* Document excerpt

========================================================================

Ra is one of the fourteen provinces of Fiji. Occupying the northeastern area of Viti Levu, the largest island, it is one of eight Viti Levu-based Provinces. It has a land area of 1,341 square kilometers.

==Demographics==
Its population at the last census in 2017 was 30,416. The main urban centre is at Vaileka (or Rakiraki), with a population of 3,361 in 1996. Ra Province has 4 tikina makawa and 86 villages.

The province used to have 19 districts:

- Bureivanua
- Bureiwai
- Kavula
- Lawaki
- Mataso
- Nababa
- Nailuva
- Nakorotubu
- Nakuilava
- Nalaba
- Nalawa
- Naroko
- Nasau
- Navitilevu
- Navolau
- Rakiraki
- Raviravi
- Saivou
- Tokaimalo

The districts of Saivou, Nakorotubu, Rakiraki, and Nalawa have their own chiefs: the Gone Turaga na Vunivalu na Tui Nalawa, Turaga na Ratu ni Natauiya, Turaga na Gonesau, and Gone Turaga Tu Navitilevu.

===2017 Census===

| Tikina (District) | Ethnicity |  |  |  |  |  | Total |
| iTaukei | % | Indo-Fijian | % | Other | % |
| Nakorotubu | 4,170 | 94.9 | 202 | 4.6 | 20 | 0.5 | 4,392 |
| Nalawa | 4,722 | 95.7 | 171 | 3.5 | 39 | 0.8 | 4,932 |
| Rakiraki | 7,933 | 57.0 | 5,825 | 41.9 | 150 | 1.1 | 13,908 |
| Saivou | 6,023 | 83.8 | 1,126 | 15.7 | 35 | 0.5 | 7,184 |
| Province | 22,848 | 75.1 | 7,324 | 24.1 | 244 | 0.8 | 30,415 |

Ra as a whole is governed by a Provincial Council.

========================================================================

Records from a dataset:
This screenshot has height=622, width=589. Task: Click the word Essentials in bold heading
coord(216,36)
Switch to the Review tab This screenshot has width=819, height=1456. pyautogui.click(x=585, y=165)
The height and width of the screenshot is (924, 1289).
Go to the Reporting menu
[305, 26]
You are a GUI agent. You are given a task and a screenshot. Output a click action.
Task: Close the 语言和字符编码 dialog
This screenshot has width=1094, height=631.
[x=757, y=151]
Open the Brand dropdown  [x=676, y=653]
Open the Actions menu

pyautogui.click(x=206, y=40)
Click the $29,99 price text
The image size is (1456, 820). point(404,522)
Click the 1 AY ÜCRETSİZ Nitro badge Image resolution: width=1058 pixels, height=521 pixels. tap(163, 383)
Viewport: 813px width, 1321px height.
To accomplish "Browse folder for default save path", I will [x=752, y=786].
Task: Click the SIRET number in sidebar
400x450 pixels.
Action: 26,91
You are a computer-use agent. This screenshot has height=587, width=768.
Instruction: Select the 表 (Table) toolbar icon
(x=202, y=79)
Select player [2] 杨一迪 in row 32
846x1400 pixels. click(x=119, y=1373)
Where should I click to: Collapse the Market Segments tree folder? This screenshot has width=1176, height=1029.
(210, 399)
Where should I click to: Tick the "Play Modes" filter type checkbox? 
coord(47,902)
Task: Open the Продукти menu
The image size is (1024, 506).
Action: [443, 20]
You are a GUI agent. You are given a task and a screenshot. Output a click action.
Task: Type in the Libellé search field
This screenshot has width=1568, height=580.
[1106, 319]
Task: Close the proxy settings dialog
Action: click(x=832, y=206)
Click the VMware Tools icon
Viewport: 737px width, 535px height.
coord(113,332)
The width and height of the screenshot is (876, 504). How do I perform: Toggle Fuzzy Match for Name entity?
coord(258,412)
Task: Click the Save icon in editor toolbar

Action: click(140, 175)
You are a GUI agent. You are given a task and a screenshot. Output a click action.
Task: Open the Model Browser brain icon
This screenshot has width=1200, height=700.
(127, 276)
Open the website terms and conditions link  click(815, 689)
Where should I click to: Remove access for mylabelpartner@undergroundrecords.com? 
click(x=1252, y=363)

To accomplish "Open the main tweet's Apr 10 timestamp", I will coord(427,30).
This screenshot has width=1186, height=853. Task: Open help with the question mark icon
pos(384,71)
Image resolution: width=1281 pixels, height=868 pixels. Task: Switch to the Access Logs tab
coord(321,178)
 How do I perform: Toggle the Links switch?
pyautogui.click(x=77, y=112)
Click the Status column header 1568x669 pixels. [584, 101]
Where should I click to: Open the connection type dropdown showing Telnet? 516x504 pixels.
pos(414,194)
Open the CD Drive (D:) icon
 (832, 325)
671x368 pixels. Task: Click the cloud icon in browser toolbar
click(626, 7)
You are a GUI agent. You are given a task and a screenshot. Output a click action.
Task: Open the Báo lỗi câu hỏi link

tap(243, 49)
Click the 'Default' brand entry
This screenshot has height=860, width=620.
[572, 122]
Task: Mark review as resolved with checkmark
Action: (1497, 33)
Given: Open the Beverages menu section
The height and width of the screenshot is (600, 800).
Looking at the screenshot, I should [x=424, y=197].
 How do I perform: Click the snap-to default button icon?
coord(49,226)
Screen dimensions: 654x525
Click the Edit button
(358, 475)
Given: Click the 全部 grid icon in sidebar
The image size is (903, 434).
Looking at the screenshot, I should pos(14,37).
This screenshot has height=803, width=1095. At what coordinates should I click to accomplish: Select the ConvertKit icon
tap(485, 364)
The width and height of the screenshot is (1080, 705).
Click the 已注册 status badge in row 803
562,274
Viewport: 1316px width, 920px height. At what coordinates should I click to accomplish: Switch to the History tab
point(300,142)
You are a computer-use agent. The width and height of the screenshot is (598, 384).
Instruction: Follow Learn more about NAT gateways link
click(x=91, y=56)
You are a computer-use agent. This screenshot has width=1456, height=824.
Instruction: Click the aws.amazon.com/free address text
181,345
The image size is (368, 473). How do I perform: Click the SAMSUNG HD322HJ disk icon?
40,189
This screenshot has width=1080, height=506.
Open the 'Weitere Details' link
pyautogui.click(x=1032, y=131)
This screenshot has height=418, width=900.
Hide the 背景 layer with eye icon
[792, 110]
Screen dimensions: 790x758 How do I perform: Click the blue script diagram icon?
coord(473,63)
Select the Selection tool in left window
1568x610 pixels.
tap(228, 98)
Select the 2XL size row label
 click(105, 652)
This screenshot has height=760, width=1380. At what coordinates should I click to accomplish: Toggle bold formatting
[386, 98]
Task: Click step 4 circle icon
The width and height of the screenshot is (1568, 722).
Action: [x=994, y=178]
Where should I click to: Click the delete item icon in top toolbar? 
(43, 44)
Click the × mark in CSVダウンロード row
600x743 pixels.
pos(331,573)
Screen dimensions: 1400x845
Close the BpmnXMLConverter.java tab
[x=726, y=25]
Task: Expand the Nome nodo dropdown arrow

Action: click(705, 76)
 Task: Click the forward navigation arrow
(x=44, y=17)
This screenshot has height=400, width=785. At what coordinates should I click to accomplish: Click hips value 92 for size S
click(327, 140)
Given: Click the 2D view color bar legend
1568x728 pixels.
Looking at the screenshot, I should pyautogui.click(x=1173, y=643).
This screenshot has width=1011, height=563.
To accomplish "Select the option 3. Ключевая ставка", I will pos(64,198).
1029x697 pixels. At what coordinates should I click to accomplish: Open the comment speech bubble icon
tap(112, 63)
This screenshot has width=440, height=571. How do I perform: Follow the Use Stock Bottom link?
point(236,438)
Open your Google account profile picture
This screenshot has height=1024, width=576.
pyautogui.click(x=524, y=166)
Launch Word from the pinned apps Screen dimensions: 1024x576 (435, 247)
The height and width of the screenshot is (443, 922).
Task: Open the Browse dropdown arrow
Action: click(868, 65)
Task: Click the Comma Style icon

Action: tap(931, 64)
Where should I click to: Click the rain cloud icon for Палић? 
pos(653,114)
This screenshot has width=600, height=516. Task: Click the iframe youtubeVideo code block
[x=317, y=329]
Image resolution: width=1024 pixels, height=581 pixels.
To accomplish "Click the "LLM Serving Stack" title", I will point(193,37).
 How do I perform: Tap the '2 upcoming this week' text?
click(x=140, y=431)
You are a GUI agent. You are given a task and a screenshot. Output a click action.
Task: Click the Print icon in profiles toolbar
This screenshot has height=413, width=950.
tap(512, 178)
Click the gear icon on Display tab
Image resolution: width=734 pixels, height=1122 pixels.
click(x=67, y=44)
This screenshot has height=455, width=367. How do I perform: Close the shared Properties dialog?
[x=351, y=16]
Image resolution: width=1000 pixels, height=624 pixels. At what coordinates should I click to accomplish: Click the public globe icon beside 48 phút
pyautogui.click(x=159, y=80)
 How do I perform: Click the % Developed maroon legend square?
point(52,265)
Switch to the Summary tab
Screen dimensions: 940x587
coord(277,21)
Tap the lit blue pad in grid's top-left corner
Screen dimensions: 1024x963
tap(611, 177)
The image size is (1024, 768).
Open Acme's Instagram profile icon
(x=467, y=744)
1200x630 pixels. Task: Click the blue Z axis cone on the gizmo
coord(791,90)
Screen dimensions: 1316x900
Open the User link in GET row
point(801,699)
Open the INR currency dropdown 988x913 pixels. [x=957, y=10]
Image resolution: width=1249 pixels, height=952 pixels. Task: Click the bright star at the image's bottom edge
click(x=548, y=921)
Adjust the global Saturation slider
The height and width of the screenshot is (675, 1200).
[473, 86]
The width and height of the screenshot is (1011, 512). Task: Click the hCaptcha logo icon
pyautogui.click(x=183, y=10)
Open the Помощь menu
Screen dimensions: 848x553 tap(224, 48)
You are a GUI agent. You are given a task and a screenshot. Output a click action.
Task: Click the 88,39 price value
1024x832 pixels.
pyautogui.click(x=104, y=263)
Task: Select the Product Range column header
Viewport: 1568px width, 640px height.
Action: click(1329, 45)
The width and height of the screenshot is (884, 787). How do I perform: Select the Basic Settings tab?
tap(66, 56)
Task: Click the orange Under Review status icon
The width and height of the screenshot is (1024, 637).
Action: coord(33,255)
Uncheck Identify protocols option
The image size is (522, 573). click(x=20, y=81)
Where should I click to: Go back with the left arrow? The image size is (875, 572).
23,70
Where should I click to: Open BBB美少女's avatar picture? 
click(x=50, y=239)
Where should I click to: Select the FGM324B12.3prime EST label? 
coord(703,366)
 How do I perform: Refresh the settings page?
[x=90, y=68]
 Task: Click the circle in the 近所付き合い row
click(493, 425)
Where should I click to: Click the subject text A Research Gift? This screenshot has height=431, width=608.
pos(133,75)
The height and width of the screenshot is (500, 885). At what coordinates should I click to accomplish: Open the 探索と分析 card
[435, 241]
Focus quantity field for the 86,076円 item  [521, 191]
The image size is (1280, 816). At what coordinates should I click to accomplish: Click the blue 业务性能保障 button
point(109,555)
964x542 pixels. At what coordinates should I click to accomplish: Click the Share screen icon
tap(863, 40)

========================================================================

* Instructions for the task
Please answer these questions using the text on Ra Province:
(a) What is the province's land area?
(b) How many districts did the province formerly have?
(c) What body governs Ra as a whole?

* Answer to this task
(a) 1,341 square kilometers
(b) 19
(c) A Provincial Council